---
language:
- en
license: apache-2.0
pipeline_tag: image-text-to-text
library_name: transformers
---

# Granite 4.0 3B Vision

**Model Summary:**
Granite-4.0-3B-Vision is a vision-language model (VLM) designed for enterprise-grade
document data extraction. It focuses on specialized, complex extraction tasks that
ultracompact models often struggle with:

- **Chart extraction:** Converting charts into structured, machine-readable formats (Chart2CSV, Chart2Summary, and Chart2Code)
- **Table extraction:** Accurately extracting tables with complex layouts from document images to JSON, HTML, or OTSL
- **Semantic Key-Value Pair (KVP) extraction:** Extracting values based on key names and descriptions across diverse document layouts

The model is delivered as a LoRA adapter on top of [Granite 4.0 Micro](https://huggingface.co/ibm-granite/granite-4.0-micro), with a 3.5B base LLM and 0.5B LoRA adapters. This enables a single
deployment to support both multimodal document understanding and text-only workloads —
the base model handles text-only requests without loading the adapter. See
[Model Architecture](#model-architecture) for details.
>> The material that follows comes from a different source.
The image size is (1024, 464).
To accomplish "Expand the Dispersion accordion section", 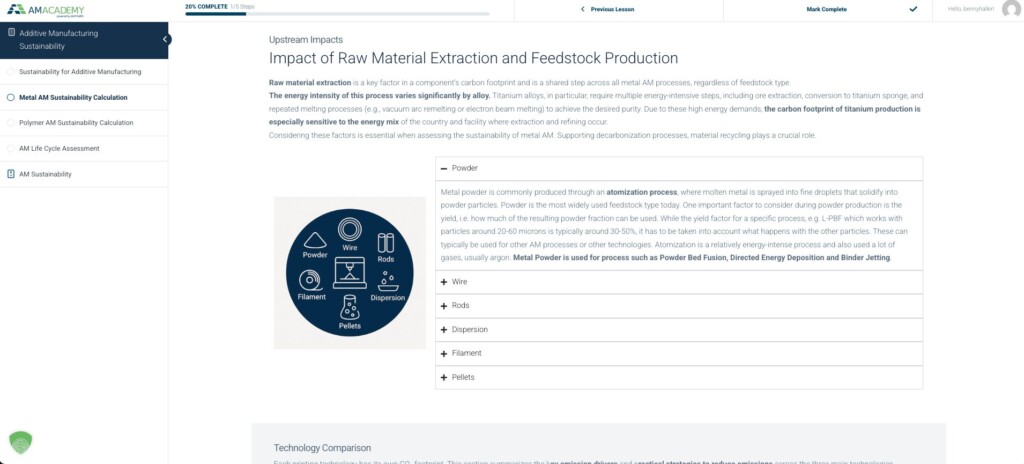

The methodology and data (ChartNet) used for this model are described in the paper [ChartNet: A Million-Scale, High-Quality Multimodal Dataset for Robust Chart Understanding](https://huggingface.co/papers/2603.27064).

While our focus is on specialized document extraction tasks, the current model preserves and extends the 
capabilities of Granite-Vision-3.3 2B, ensuring that existing users can adopt it seamlessly with no changes to their workflow. 
It continues to support vision‑language tasks such as producing detailed natural‑language descriptions from images (image‑to‑text).
The model can be used standalone and integrates seamlessly
with [Docling](https://github.com/DS4SD/docling) to enhance document processing pipelines
with deep visual understanding capabilities.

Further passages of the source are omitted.